Kittitas Co. Wa. State

Everybody needs and uses the same 4 basics. The difference is the last one, water. In some area's of the Nation,, mother nature takes care of the watering. Granted she gets sloppy with the timing and amounts,, but it does simply fall out of the sky without any cost.

Where possible, and the infrastructure is available water is necessary and a costly investment,changes the input costs, and in some area's is absolutely vital to be able to produce a crop. 

In my area as an example,, everybody would simply not farm without an infrastructure to provide water. Living in the shadow of the Cascade range we get something like 9-16 inches of moisture most of which is snow which falls in the higher elevations of the Cascade range. During the crop growing year coyotes are packing canteens, rain is almost non-existant. Per acre which ever way water is applied to fields (rill, gated pipe, pipelines, sprinklers and pumps, open ditches, plus labor, etc)  becomes a "set input cost" not a discressionary input, such as putting on a little less crop nutrients, etc.  Water itself, its application, and equipment of all types is a major on going yearly cost. Which means  costs are exactly the same whether a person grows 40 bu/wheat or 130 bu/ wheat. With that *hard cost* involved, there is only acceptable 1 target yeild- -  MAXIMUM.    (there is a good reason much of the west has sagebrush)

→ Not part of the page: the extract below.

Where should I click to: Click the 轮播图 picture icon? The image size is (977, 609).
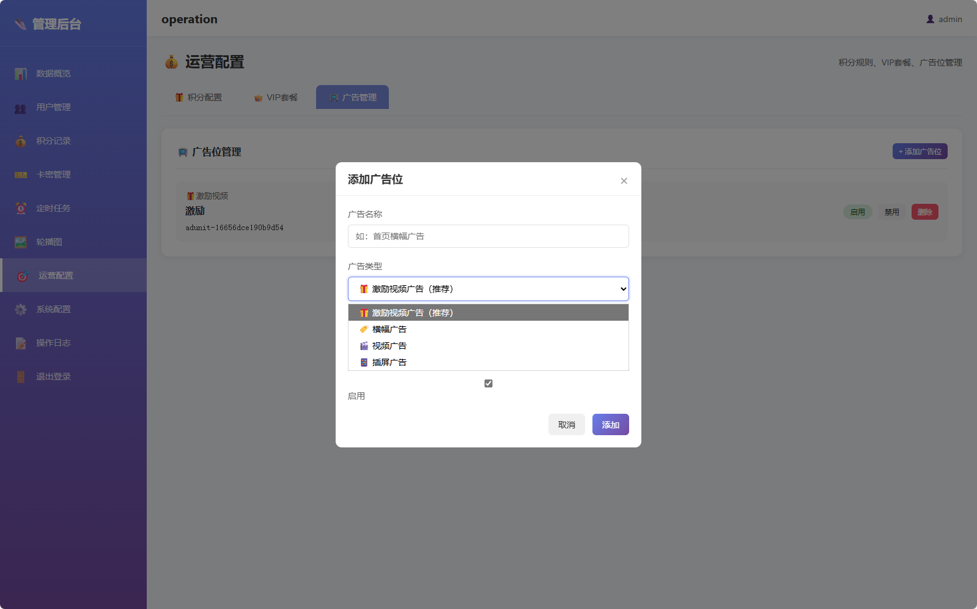click(x=21, y=242)
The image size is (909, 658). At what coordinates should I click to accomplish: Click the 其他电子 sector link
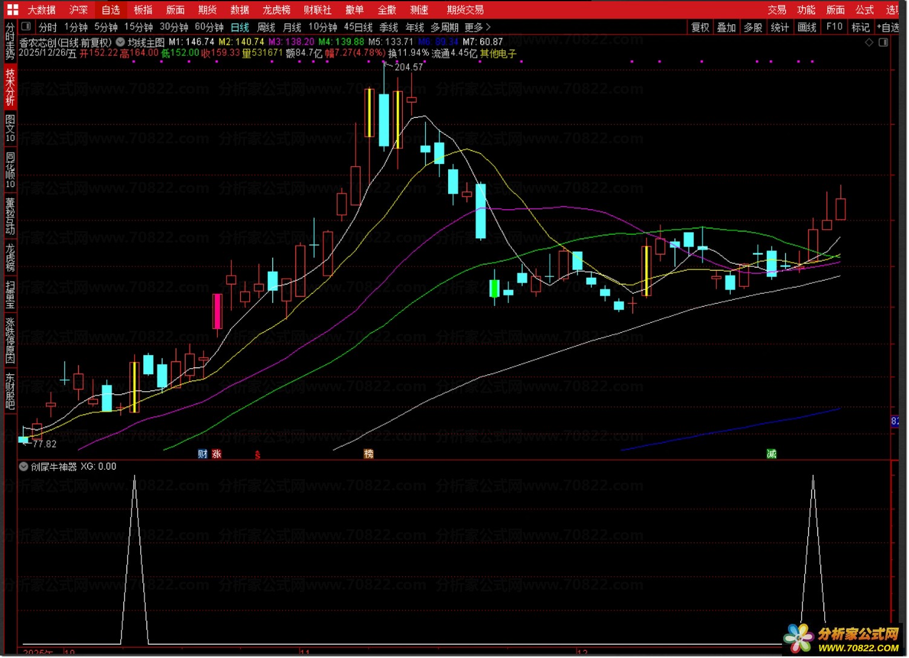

Irrigation in many areas of the west irrigationg and it's associated costs are absolutely necessary to grow a crop, irrigation is not a *optional* input cost, or a variable "yeild boost" cost.

In my area for example, water costs $45/acre, 1/2 paid at the start of the irrigating season, 2nd 1/2 paid at the end of the season. Don't pay?  no water=no crop. pretty simple. I'm sure many areas like  California are paying $100/acre or more for water, which is a non-variable cost. That cost(s) is just for the water period. It does not include any delivery system, and labor to get that water to the plant.

To give you an idea of the different weather conditions,, in my location I think we've had something like 1- 1 1/2 inchs of rain since July.  How much moisture have you received in that same time frame ??